§ **Exercise tasks**
1. According to the article on cells remembering the effects of diet, who led the research team at Baker IDI Heart and Diabetes Institute?
2. Extend the article on cells remembering the effects of diet, picking up after its final sentence.

By IANS,
Sydney : Human cells can ‘remember’ and reproduce the effect of a poor diet on the body, perhaps helping explain why obesity and some diseases run in families for generations.
Researchers at Baker IDI Heart and Diabetes Institute (BIDIDI) have shown hat very specific molecular events occur after the consumption of food high in glucose, causing chemical changes to genetic controls.
The research team led by BIDIDI’s Assam El-Osta, has found that this effect can continue for upto weeks after exposure to the food.
“We now know that chocolate bar you had this morning can have very acute effects, and those effects continue for up to two weeks later, this is what we refer to as the burden of memory,” El-Osta, an associate professor at the institute, said.
“The changes initiated by diet create a kind of “ghost” that lives within our genes, and that these epigenetic changes remember the effects of glucose and continue to respond to them for days or even weeks.”
The effect is a small chemical mark initiated by an enzyme. This enzyme “writes” a histone code that exists above our DNA and that code is driving what is now referred to as “metabolic memory”.

§ **Exercise data**
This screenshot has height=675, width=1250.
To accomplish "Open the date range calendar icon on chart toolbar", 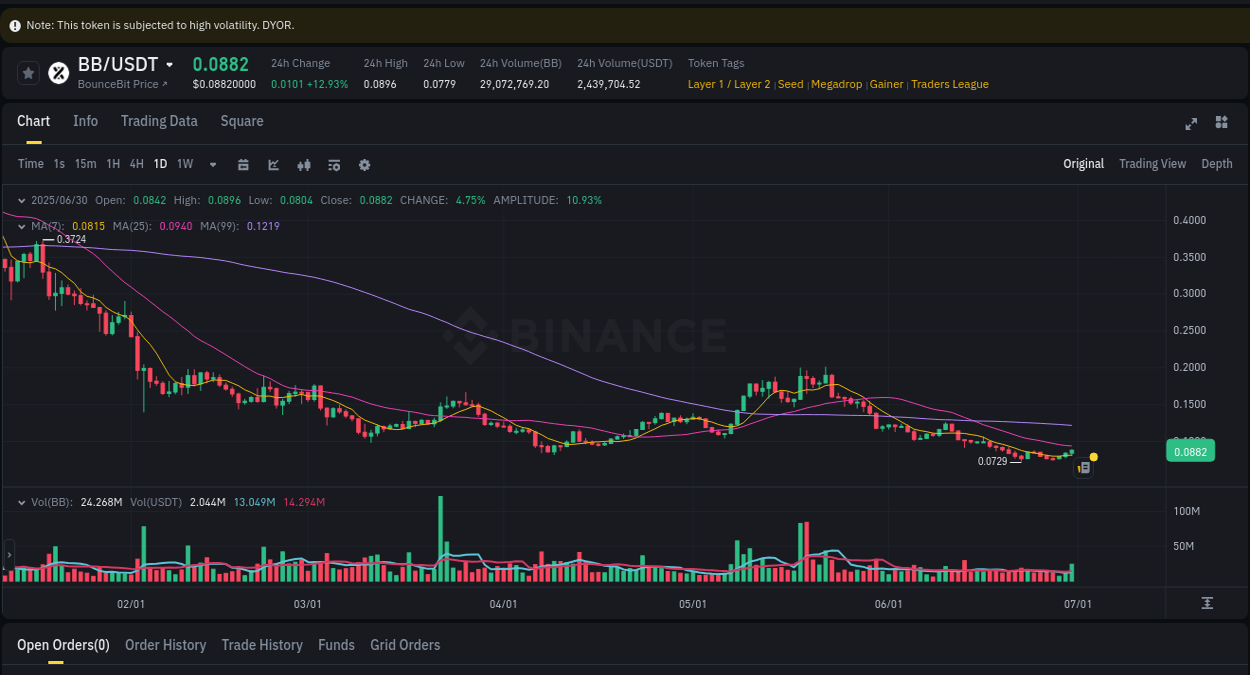I will 243,164.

§ **Written responses**
1. Assam El-Osta, an associate professor at the institute, led the research team.

2.
El-Osta and his team found that cells that showed profound changes in a high-glucose environment continued to exhibit those changes even when taken out of that environment.
In fact, the cells demonstrated a “memory” of that high glucose event even when the same cells were returned to their previous state. Studies were conducted in human aortic tissue and in mice, with the same results, said a BIDIDI release.
“Humans have only one genome and once the DNA sequence is written it does not really change nor can we really control it, but, we actually have thousands of epigenomes which we can control, and, these epigenetics changes mean what we eat and how we live can alter how our genes behave” El-Osta said.